This company specializes in developing generative AI models for synthetic biology, focusing on designing and reprogramming biological systems, including gene editing technologies to enable treatments for complex genetic diseases. Operating at the intersection of AI and biology, the team is driven by innovation, curiosity, and a commitment to creating significant positive global impact.


Requirements

  • Expertise in generative modeling:The ideal candidate has a proven track record in machine learning, with experience leading or contributing to high-profile projects, as evidenced by widely used open-source libraries, major product launches, or impactful publications (e.g., NeurIPS, ICML, ICLR, or Nature).


  • Skilled in ML development:They write robust, maintainable ML code, have proficiency in version control and code review systems, and are capable of producing high-quality prototypes and production code. They have experience running models on cloud hardware and parallelizing data and models across accelerators.


  • Data engineering capabilities:The candidate is experienced in building ML data pipelines for training and evaluating deep learning models, including raw data analysis, dataset management, and scalable pipeline construction.


  • Passion for optimization:They possess in-depth knowledge of ML libraries, hardware interactions, and optimization techniques for model training, inference speed, and validation metrics performance.

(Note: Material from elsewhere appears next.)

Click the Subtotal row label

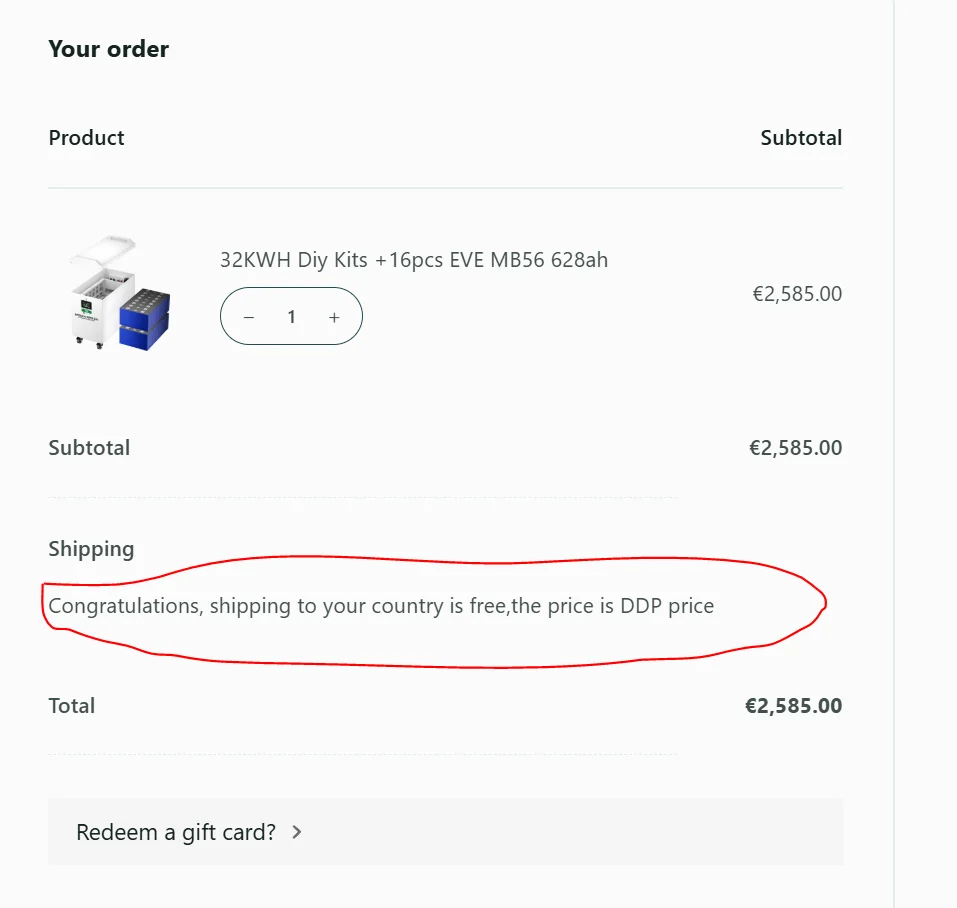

  • Mission-driven and curious:Motivated by the opportunity to make a positive global impact, they approach problems with relentless curiosity and adaptability.

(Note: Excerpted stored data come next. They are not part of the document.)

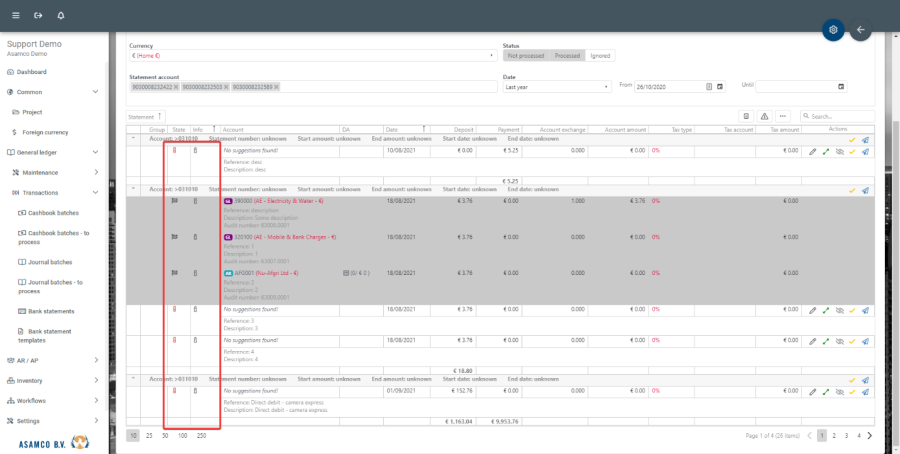Toggle the Processed status filter
The image size is (900, 454).
click(x=568, y=56)
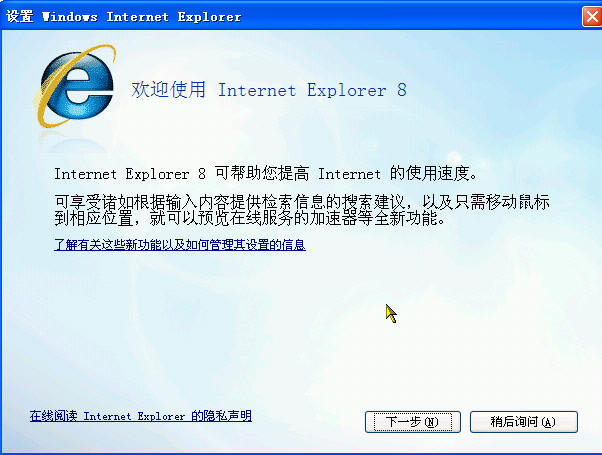Click the 设置 Windows Internet Explorer title bar
Image resolution: width=602 pixels, height=455 pixels.
[x=292, y=17]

  • Adaptability in dynamic environments:They thrive in fast-paced settings, achieving goals efficiently and effectively.


Desired Qualifications

  • Experience in computational biology or protein design:Experience with ML-driven projects in biology is advantageous.

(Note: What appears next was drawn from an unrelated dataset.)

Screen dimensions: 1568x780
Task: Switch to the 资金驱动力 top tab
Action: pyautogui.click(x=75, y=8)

  • Natural science background:Academic training in fields like physics, biology, or chemistry is a plus.


Key responsibilities


Develop machine learning models with real-world applications (~90%):

  • Curate and manage training and evaluation data.
  • Design and implement ML evaluation metrics aligned with organizational goals.
  • Rapidly prototype generative models and perform detailed analyses of their performance.
  • Collaborate with researchers, engineers, and designers, maintaining a high-quality codebase.
  • Support the maintenance of compute and ML infrastructure.
  • Coordinate with biology teams for wet lab testing campaigns and conduct model inferences for biological target testing.
  • Incorporate feedback from wet lab results to refine and improve models.


Engage in self-development (~10%):

  • Stay updated on the latest ML research and advancements.
  • Develop a strong understanding of protein and cell biology.
  • Share knowledge by organizing and presenting in reading groups or at conferences.


💰 Excellent compensation - six figures+ & equity

📍 Hybrid Working – 3 days p/w onsite. Central London

📑 Permanent position


If you are interested in finding out more about this hire please reach out to for immediate consideration.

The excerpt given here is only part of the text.